» **Input material**:
|---|
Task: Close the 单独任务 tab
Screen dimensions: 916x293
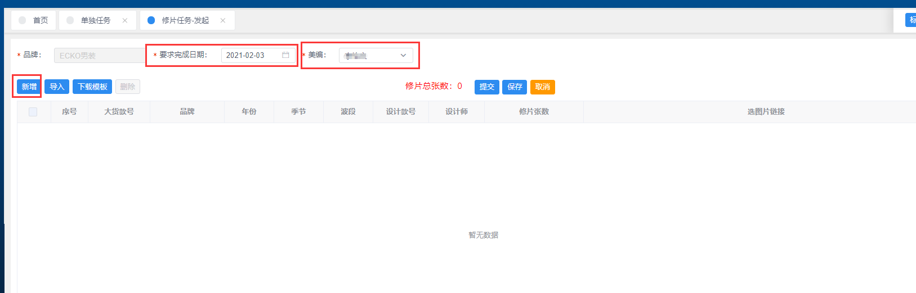Action: tap(125, 20)
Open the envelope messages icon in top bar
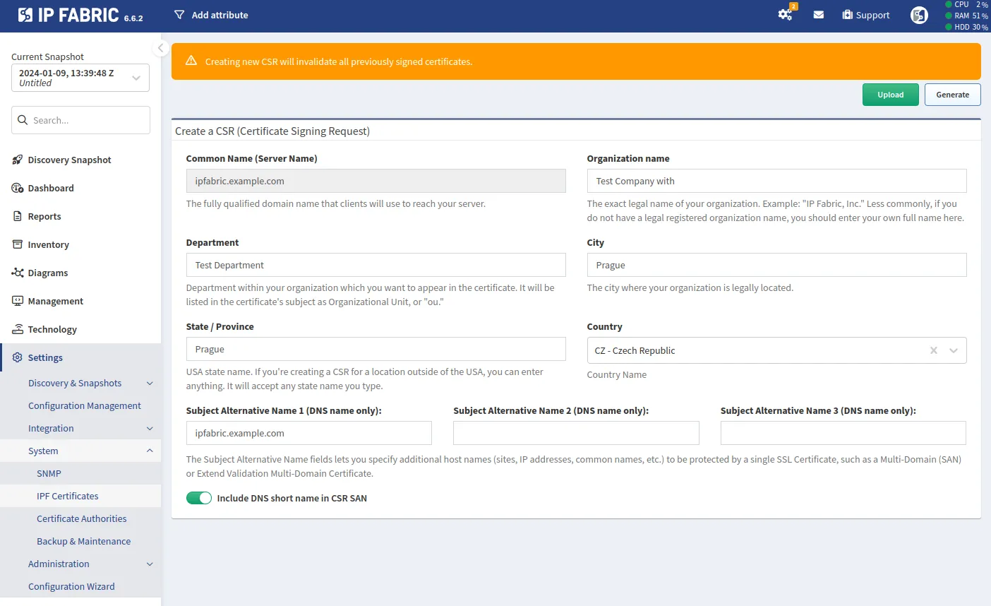 tap(818, 14)
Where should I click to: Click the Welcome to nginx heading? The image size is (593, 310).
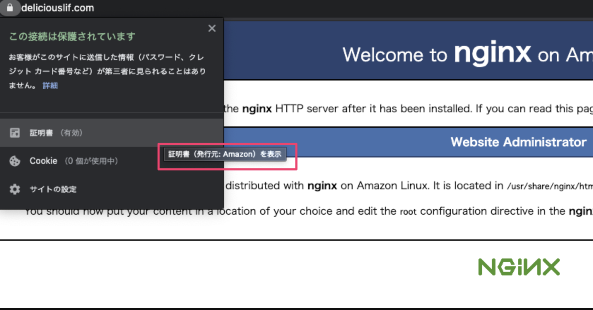pos(466,54)
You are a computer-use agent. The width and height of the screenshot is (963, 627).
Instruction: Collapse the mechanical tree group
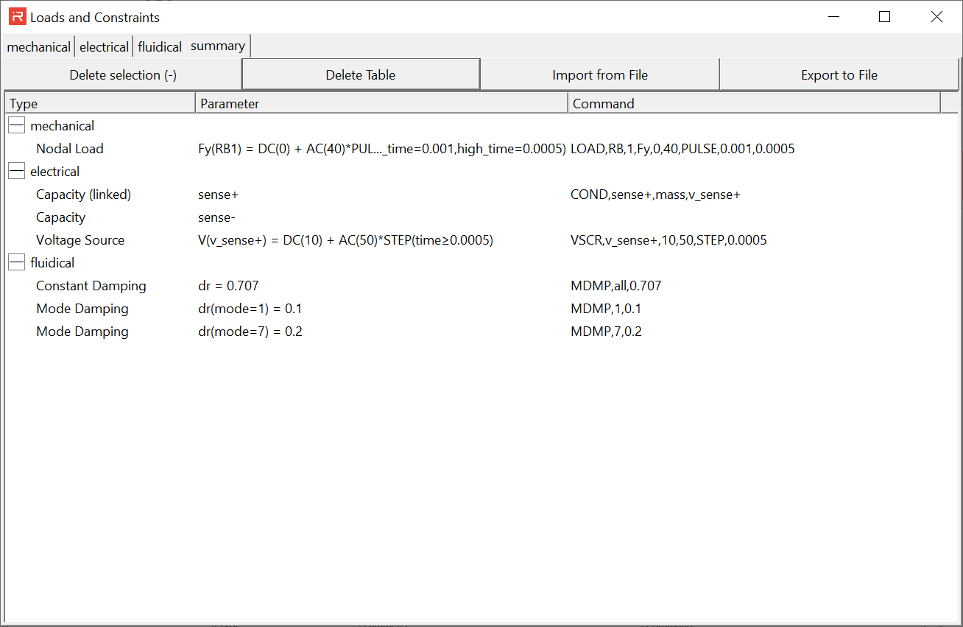pos(17,127)
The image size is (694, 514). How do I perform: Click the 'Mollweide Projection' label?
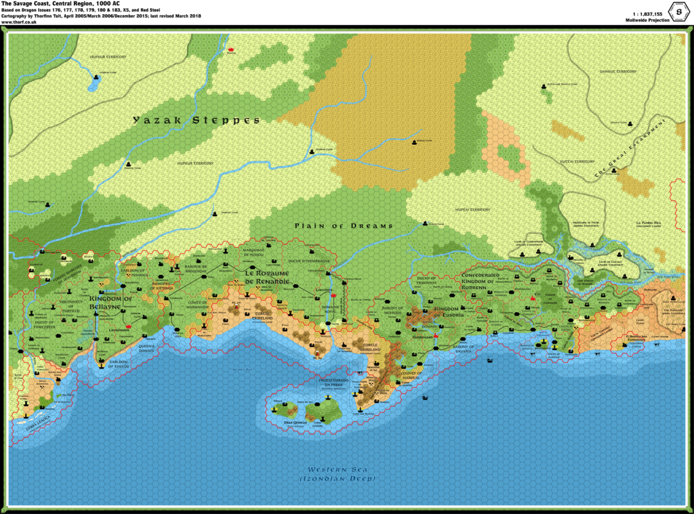648,20
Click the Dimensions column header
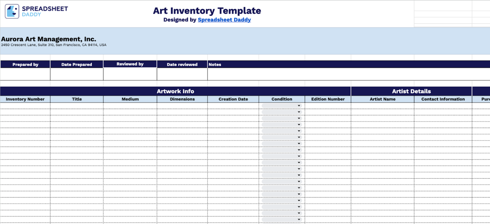This screenshot has height=224, width=490. 182,99
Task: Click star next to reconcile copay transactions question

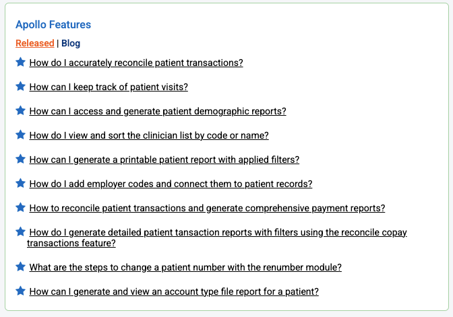Action: 20,232
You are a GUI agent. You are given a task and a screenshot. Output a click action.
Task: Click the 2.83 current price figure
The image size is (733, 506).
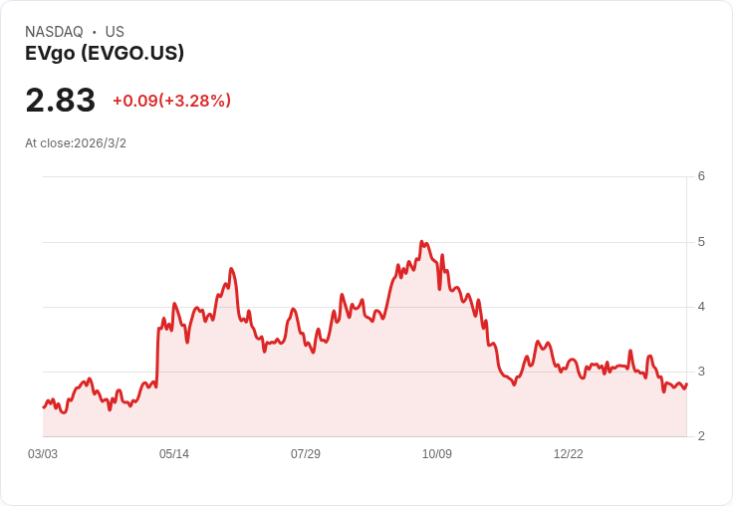[61, 101]
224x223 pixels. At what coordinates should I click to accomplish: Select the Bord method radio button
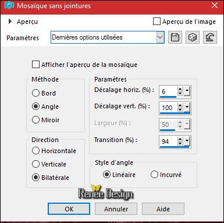tap(35, 93)
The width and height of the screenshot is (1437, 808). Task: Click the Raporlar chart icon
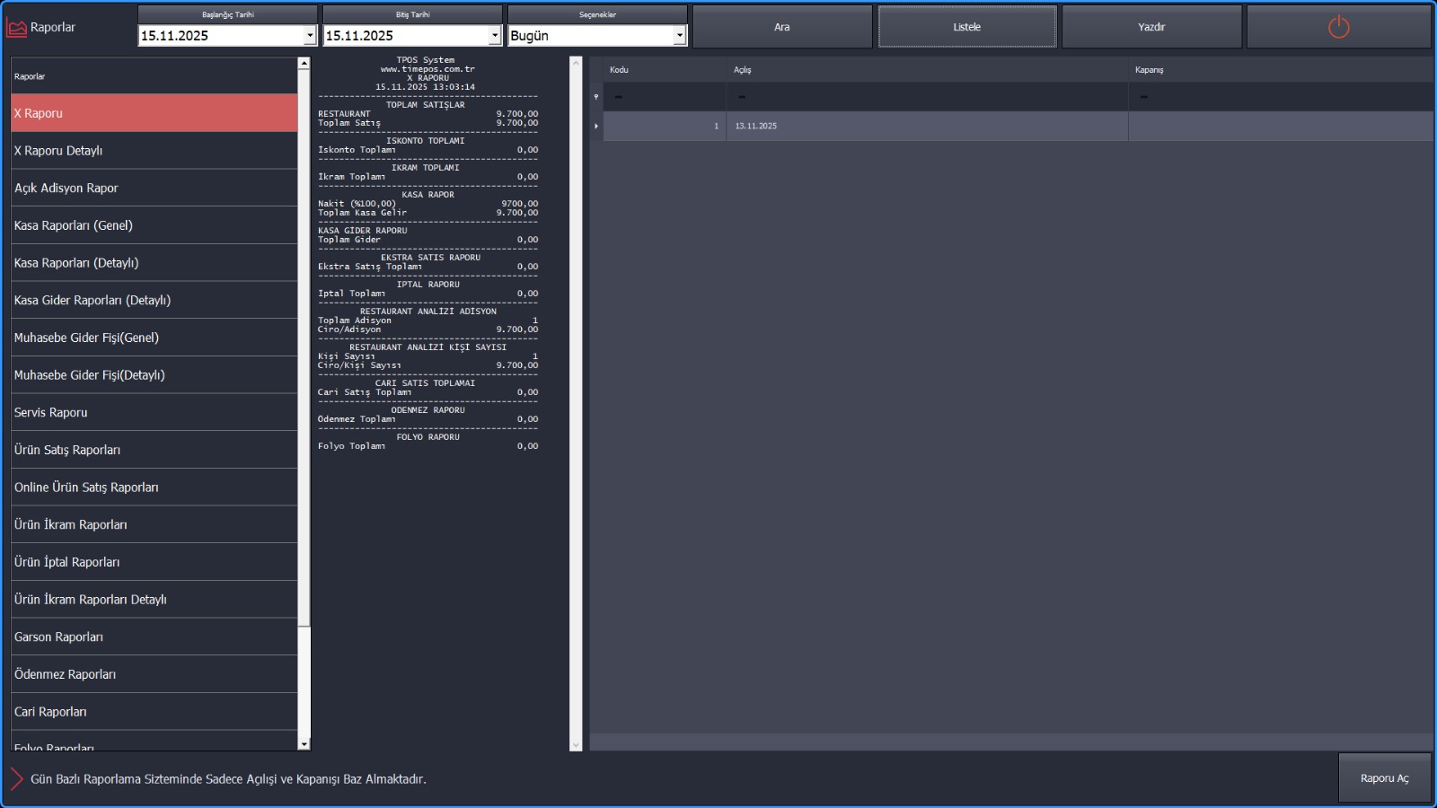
|---|
» **What is required**:
Where pictures appear in the records, leave them out; output everything else exactly.

» **Result of the task**:
Task: Close the 单独任务 tab
Screen dimensions: 916x293
Action: tap(125, 20)
Open the envelope messages icon in top bar
 tap(818, 14)
Where should I click to: Click the Welcome to nginx heading? The image size is (593, 310).
pos(466,54)
You are a computer-use agent. The width and height of the screenshot is (963, 627).
Instruction: Collapse the mechanical tree group
pos(17,127)
The image size is (694, 514). How do I perform: Click the 'Mollweide Projection' label?
648,20
Click the Dimensions column header
This screenshot has height=224, width=490. 182,99
Task: Click star next to reconcile copay transactions question

Action: 20,232
You are a GUI agent. You are given a task and a screenshot. Output a click action.
Task: Click the 2.83 current price figure
The image size is (733, 506).
[61, 101]
224x223 pixels. At what coordinates should I click to accomplish: Select the Bord method radio button
tap(35, 93)
The width and height of the screenshot is (1437, 808). Task: Click the Raporlar chart icon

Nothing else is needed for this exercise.